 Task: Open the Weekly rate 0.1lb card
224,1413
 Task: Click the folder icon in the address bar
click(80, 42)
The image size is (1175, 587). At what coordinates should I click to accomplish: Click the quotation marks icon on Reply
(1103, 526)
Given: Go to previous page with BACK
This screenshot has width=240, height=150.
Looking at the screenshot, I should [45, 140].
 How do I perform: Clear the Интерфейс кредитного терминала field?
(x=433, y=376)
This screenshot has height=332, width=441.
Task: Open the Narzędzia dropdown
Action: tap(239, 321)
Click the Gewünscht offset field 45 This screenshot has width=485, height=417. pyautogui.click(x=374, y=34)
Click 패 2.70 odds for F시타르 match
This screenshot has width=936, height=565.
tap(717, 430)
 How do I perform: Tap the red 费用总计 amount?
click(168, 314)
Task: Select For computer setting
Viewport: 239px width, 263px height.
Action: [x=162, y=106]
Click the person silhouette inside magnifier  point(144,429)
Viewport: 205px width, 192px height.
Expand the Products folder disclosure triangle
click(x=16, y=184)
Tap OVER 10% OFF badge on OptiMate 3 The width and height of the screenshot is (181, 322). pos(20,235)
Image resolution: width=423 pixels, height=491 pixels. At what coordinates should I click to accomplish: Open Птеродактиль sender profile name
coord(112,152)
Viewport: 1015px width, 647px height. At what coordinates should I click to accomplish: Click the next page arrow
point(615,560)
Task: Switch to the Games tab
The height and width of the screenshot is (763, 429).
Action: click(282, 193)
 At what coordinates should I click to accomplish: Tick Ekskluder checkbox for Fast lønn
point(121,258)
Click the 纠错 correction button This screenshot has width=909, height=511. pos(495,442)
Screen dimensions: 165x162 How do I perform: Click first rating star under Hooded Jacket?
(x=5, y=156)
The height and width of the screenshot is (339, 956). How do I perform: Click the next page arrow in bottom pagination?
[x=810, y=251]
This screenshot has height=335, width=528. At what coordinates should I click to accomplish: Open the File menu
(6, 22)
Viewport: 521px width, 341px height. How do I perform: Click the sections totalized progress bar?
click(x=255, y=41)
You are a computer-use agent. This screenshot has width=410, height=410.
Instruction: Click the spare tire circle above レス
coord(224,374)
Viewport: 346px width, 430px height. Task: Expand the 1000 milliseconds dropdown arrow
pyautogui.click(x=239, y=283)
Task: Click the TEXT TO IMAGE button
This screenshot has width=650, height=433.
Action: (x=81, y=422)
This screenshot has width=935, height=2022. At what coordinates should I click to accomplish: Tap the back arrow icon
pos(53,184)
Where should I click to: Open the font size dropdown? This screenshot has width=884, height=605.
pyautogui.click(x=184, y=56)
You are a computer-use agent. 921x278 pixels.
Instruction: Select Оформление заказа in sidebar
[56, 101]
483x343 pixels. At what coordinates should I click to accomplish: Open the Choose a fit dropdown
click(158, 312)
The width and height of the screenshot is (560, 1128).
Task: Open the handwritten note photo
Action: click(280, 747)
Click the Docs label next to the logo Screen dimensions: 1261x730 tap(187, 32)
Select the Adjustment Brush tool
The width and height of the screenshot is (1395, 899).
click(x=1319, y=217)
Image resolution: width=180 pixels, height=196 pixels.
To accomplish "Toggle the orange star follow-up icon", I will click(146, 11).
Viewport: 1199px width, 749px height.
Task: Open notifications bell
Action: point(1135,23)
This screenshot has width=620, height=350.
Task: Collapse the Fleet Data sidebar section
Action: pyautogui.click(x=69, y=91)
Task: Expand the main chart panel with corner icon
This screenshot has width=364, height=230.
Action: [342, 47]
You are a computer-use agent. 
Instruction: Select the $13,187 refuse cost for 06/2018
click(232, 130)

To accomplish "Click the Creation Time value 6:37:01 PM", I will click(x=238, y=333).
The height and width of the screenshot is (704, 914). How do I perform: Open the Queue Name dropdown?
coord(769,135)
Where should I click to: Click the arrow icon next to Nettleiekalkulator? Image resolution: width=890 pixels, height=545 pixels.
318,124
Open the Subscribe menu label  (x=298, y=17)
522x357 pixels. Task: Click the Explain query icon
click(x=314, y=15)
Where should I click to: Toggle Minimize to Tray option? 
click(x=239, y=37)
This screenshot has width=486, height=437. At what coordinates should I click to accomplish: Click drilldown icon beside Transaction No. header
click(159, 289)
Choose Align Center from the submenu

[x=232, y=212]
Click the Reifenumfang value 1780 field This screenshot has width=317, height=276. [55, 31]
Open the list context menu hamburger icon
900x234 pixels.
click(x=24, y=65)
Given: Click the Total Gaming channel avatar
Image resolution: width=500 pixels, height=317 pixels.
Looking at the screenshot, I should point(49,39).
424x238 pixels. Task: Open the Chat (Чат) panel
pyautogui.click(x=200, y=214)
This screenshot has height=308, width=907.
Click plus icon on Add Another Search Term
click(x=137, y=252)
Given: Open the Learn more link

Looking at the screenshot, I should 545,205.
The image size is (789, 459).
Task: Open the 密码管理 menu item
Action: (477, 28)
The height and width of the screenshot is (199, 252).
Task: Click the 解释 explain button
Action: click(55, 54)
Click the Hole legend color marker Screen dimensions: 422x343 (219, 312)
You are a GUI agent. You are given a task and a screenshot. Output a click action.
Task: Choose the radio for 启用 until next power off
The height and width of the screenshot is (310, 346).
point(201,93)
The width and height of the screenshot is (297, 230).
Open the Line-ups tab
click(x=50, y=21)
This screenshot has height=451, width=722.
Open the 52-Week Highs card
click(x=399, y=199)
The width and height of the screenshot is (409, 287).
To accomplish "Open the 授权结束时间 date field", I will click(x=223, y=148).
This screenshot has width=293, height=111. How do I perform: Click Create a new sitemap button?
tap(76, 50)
========================================
__What the exercise asks__
Given the data above, which lines hold the string "with"? Return them.

__Result__
Given: Go to previous page with BACK
Task: Expand the main chart panel with corner icon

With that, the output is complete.